Article 2 : Il n'y a pas lieu de statuer sur la requête n° 17MA01053.
Article 3 : Le jugement n° 1603748 du 2 février 2017 du tribunal administratif de Nîmes est annulé en tant qu'il a annulé la décision en date du 28 octobre 2016 par laquelle le préfet du Gard a fixé le pays à destination duquel devrait être renvoyée Mme D... et qu'il a enjoint à cette même autorité de délivrer une carte de séjour temporaire à l'intéressée.

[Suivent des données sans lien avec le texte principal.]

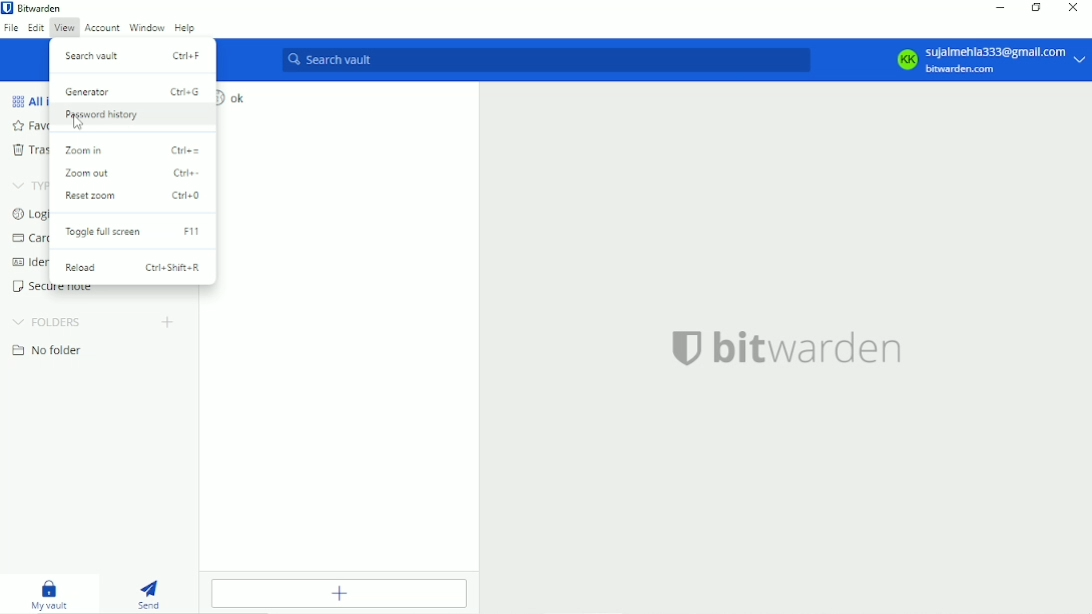 Image resolution: width=1092 pixels, height=614 pixels. I want to click on Reload, so click(134, 268).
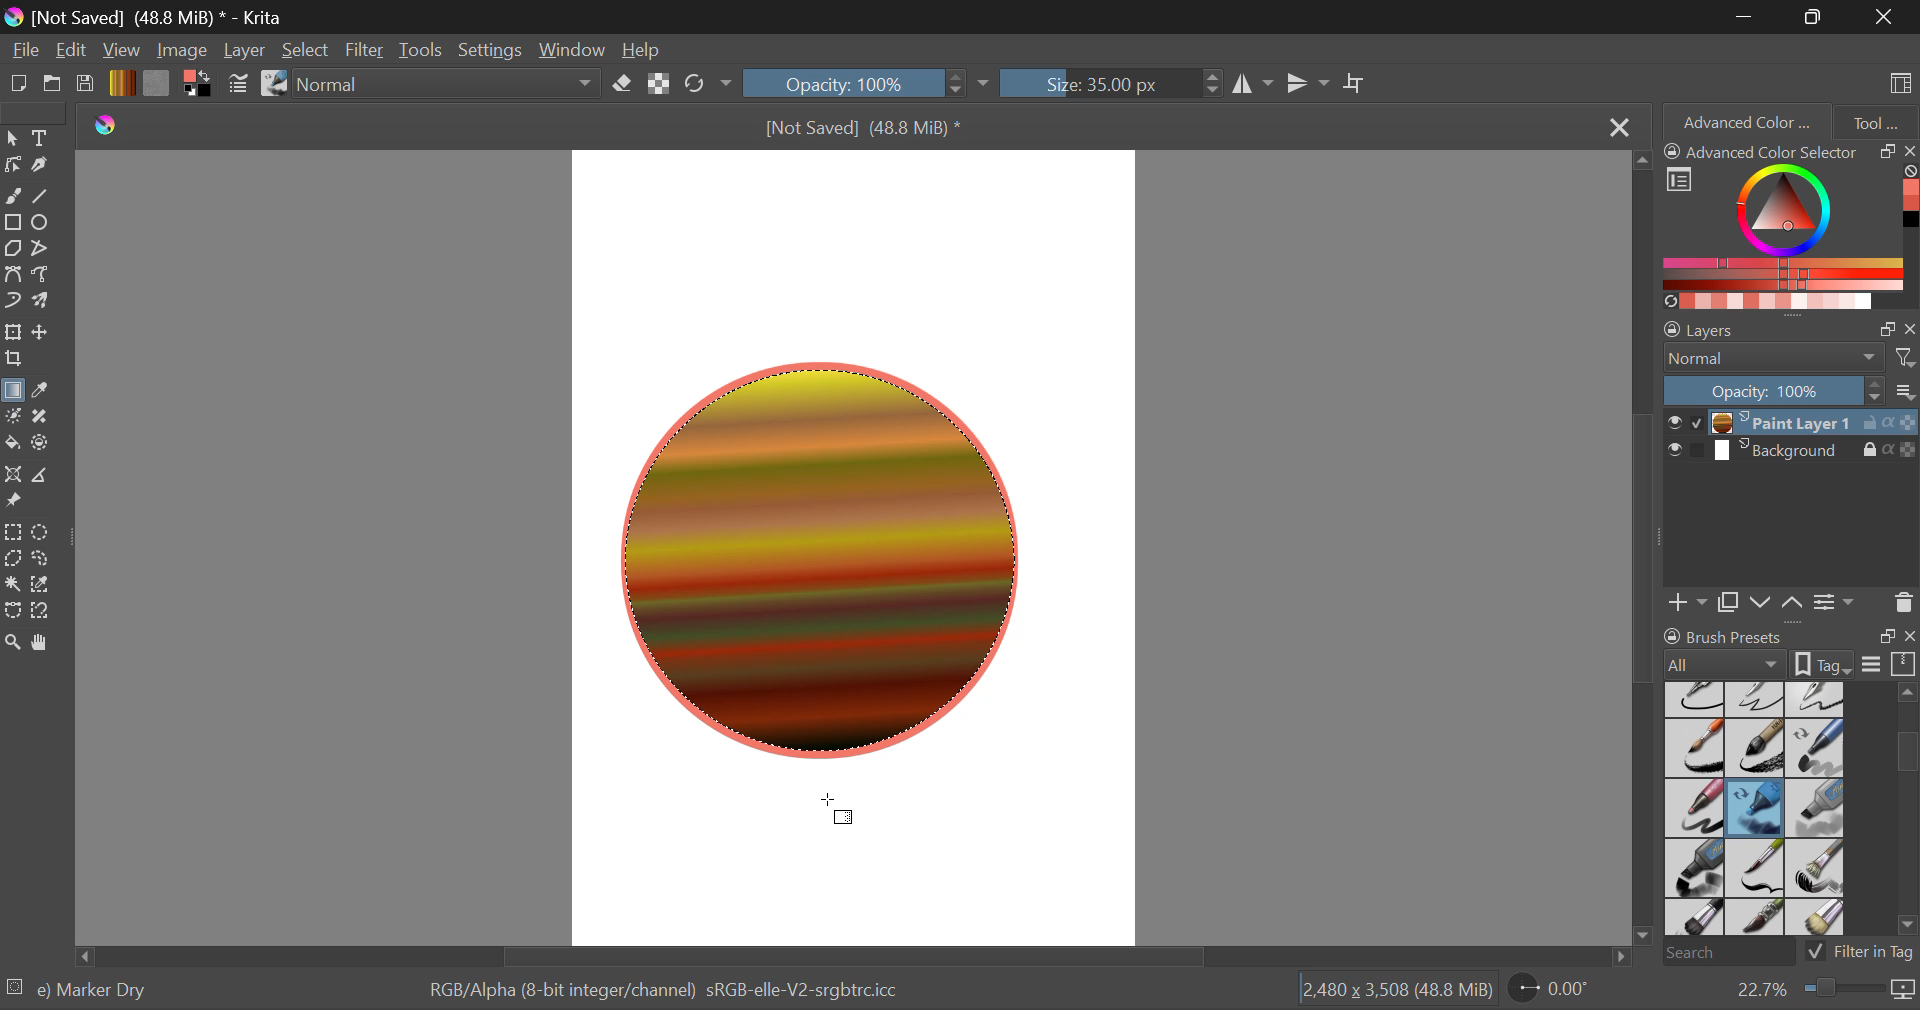  Describe the element at coordinates (17, 502) in the screenshot. I see `Reference Images` at that location.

Article 4 : La demande présentée par Mme D... devant le tribunal administratif de Nîmes et ses conclusions incidentes d'appel sont rejetées.
Article 5 : Les conclusions présentées par Mme D... au titre des articles 37 de la loi du 10 juillet 1991 et L. 761-1 du code de justice administrative sont rejetées.
Article 6 : Le présent arrêt sera notifié au ministre de l'intérieur et à Mme C...D....
Copie en sera adressée au préfet du Gard.
Délibéré après l'audience du 24 mai 2017 à laquelle siégeaient :
- M. Pocheron, président de chambre,
- Mme Josset, présidente assesseure,
- Mme Féménia, première conseillère.
Lu en audience publique, le 8 juin 2017.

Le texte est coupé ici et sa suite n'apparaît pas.